- 34°27′41.11″N 85°29′1.47″W﻿ / ﻿34.4614194°N 85.4837417°W
- Location: Menlo, Georgia

History
- Former name: Alpine Presbyterian Church
- Founded: 1853

= Alpine Community Church =

Alpine Community Church, originally known as Alpine Presbyterian Church, was built in 1853. It is located on Highway 337 in Menlo, Georgia.

==History==
The land was provided by Robert Boyles and Samuel Knox, who were also among the 36 people that signed the petition sent to the Presbytery asking them to appoint a committee to organize a church. When the petition was granted, Rev. A.Y. Lockridge, and Rev. A.D. Johnson with Elders D.M. Montgomery, Benjamin Brannon, and Kinsey Smith, were appointed by the Presbytery, to organize the church. Robert Boyles, C.M. Barry, W. Graves and John B. Knox were elected Ruling Elders by ballot after the first service was held on the Saturday before Sabbath in May, 1853.

The church was used by the Union men as a hospital during the American Civil War. Hugh Montgomery, a U.S. Indian Agent, is buried there. A historic marker that reads "Last Indian Agent" represents his grave in the cemetery located behind the church. Alpine Cemetery is one of the oldest cemeteries in Chattooga County.

The physical characteristics of Alpine Community Church remain much as they were in the 19th century. The church was constructed with two front doors, the men and women would enter separately and sit on opposite sides. A loft was built just above the entrance way for the slaves who attended service.

==Today==
In November, 1986, Tommy Pledger became Pastor. Currently, Service are held every Sunday Morning at 11:00 am led by Pastor Jeremy Stroop. Alpine Community Church was recognized by the State of Georgia in 2003 for celebrating 150 years of dedicated service to the Chattooga County area.
----
§ Your tasks:
**1.** Answer these questions about the Alpine Community Church passage:
(a) What was the church originally called?
(b) What did the Union men use the church as during the American Civil War?
(c) In what year did the State of Georgia recognize the church?
**2.** Write out the Alpine Community Church passage from "The church was used" up to and including "in Chattooga County.", substituting "barracks" for "hospital".

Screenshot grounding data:
----
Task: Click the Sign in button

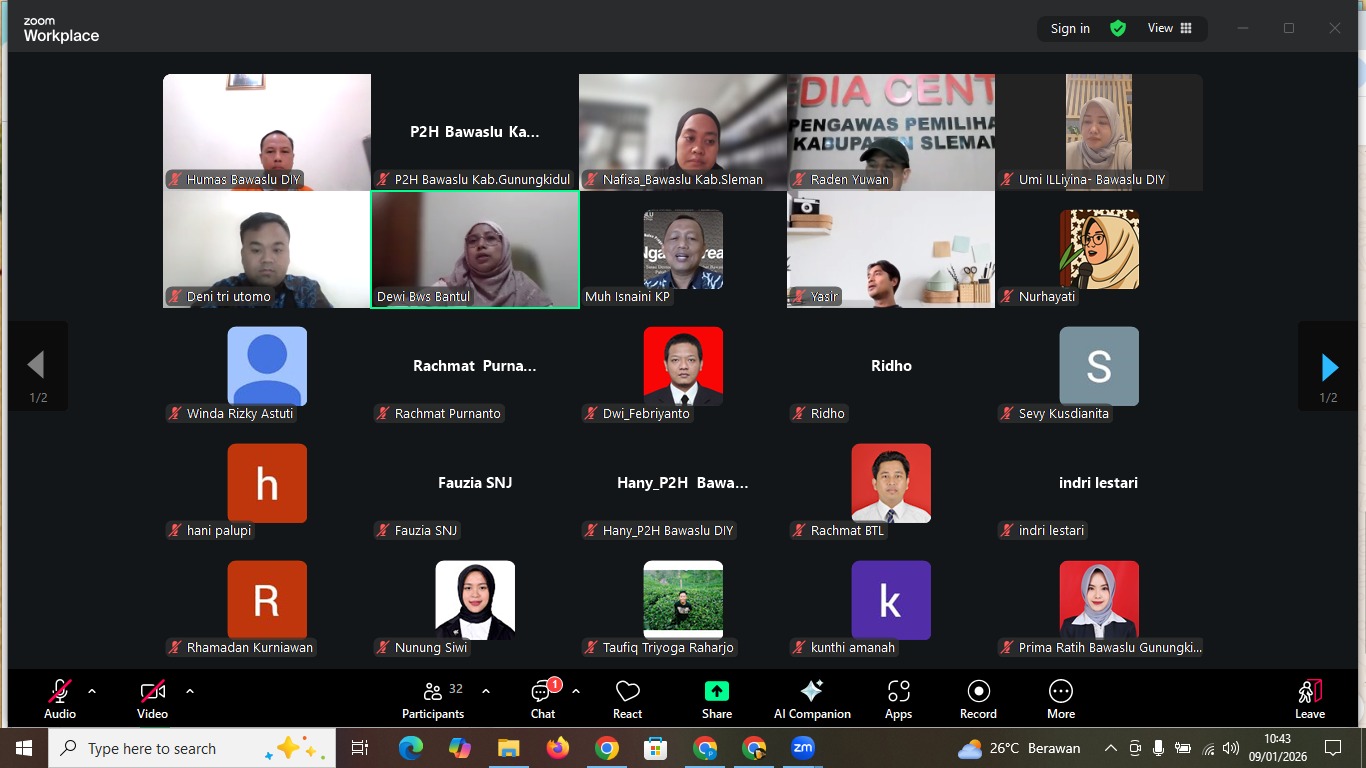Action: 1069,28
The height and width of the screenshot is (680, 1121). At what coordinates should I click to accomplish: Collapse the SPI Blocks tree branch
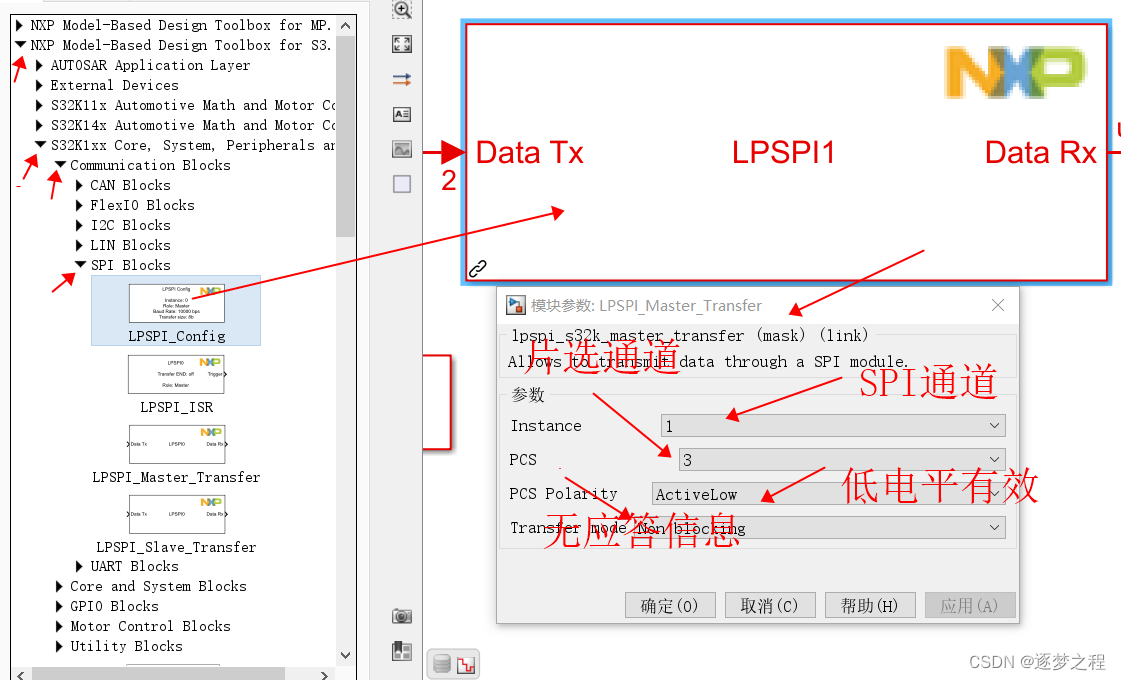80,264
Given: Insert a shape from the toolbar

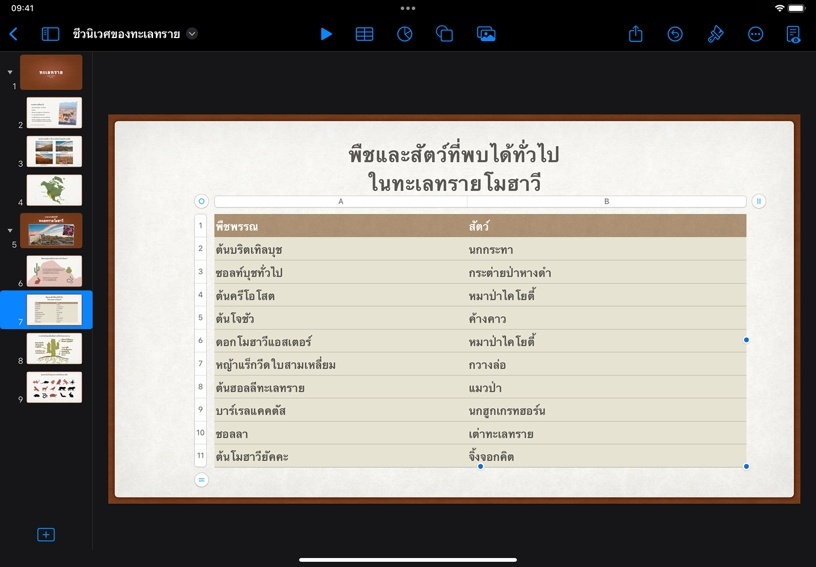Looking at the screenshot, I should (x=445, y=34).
----
§ Per-task outputs:
**1.**
(a) Alpine Presbyterian Church
(b) A hospital
(c) 2003

**2.**
The church was used by the Union men as a barracks during the American Civil War. Hugh Montgomery, a U.S. Indian Agent, is buried there. A historic marker that reads "Last Indian Agent" represents his grave in the cemetery located behind the church. Alpine Cemetery is one of the oldest cemeteries in Chattooga County.